Aim of the exercise:
Within the lines below, the span from the line with "Image resolution: width=1240" to the line with "the flight segments", both ends included, is to be reproduced exactly, with pictures omitted.

Source information:
----------------------------------------

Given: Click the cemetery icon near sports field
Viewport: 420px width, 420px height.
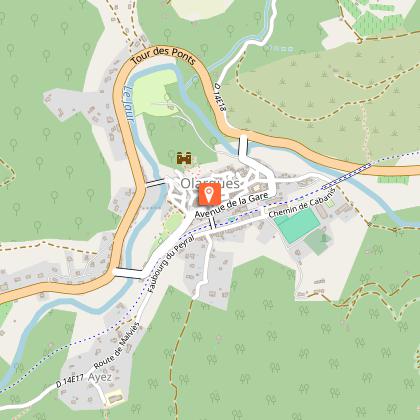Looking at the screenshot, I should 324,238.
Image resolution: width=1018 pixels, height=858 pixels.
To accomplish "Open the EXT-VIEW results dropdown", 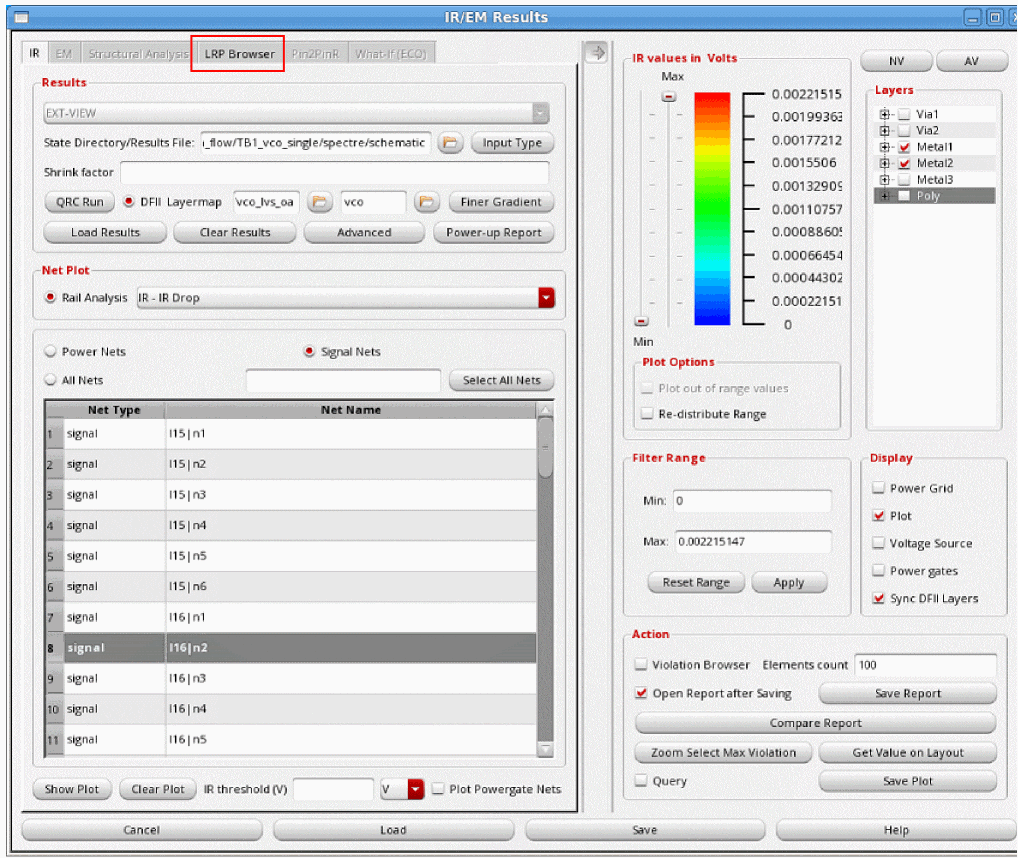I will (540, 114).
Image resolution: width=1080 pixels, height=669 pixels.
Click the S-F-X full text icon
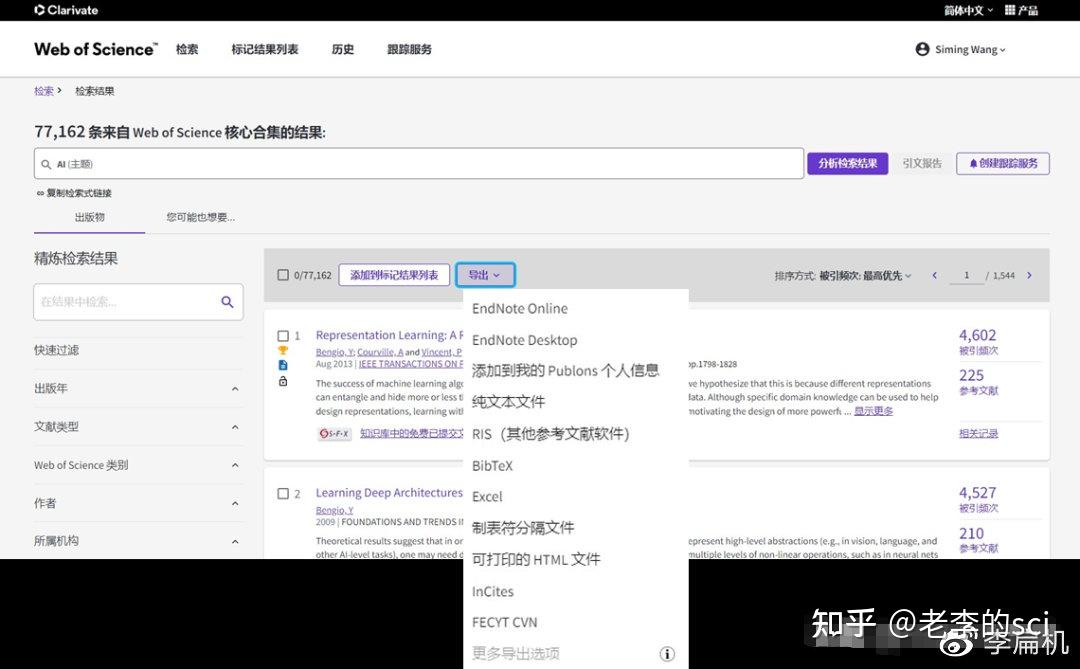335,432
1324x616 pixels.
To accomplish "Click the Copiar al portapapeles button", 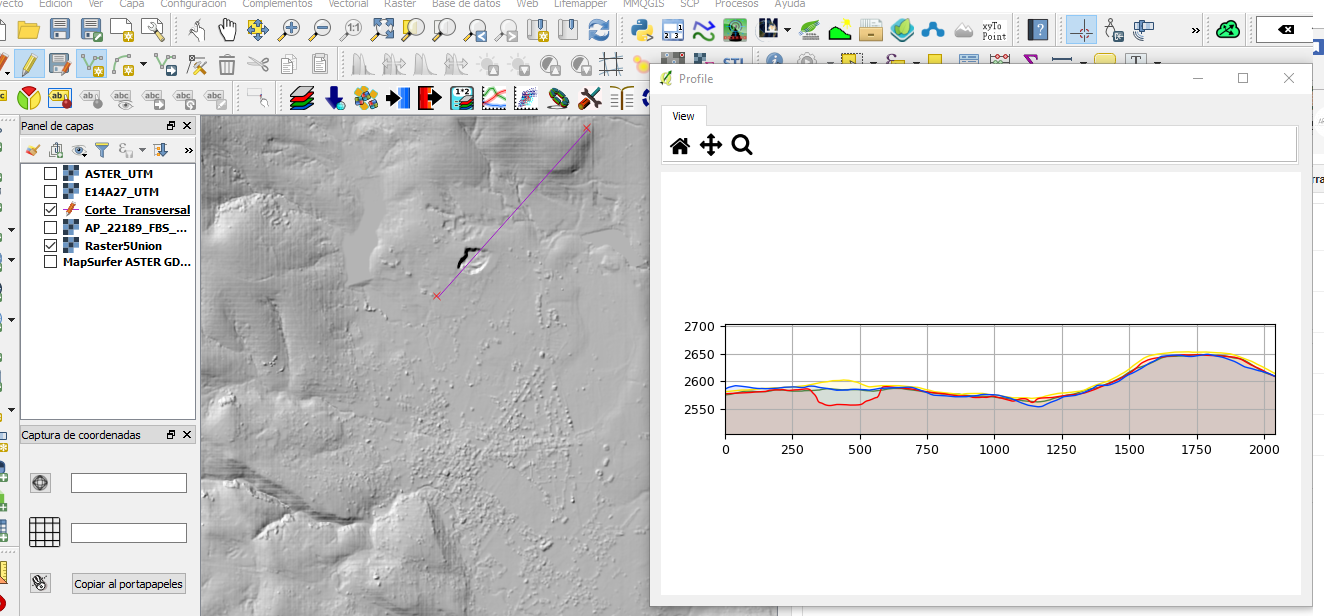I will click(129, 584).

----------------------------------------

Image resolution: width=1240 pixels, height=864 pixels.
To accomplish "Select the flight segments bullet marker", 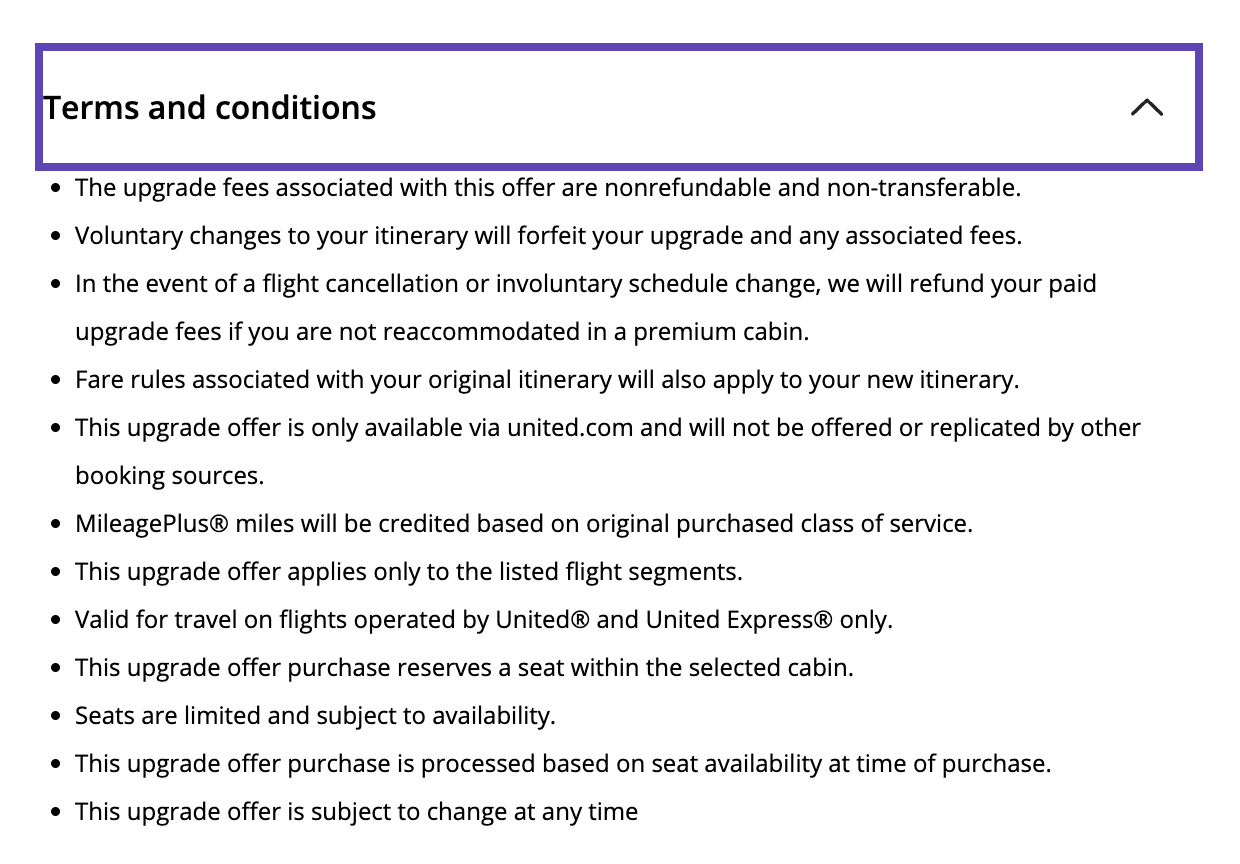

----------------------------------------

Response:
Image resolution: width=1240 pixels, height=864 pixels.
To accomplish "Select the flight segments bullet marker", 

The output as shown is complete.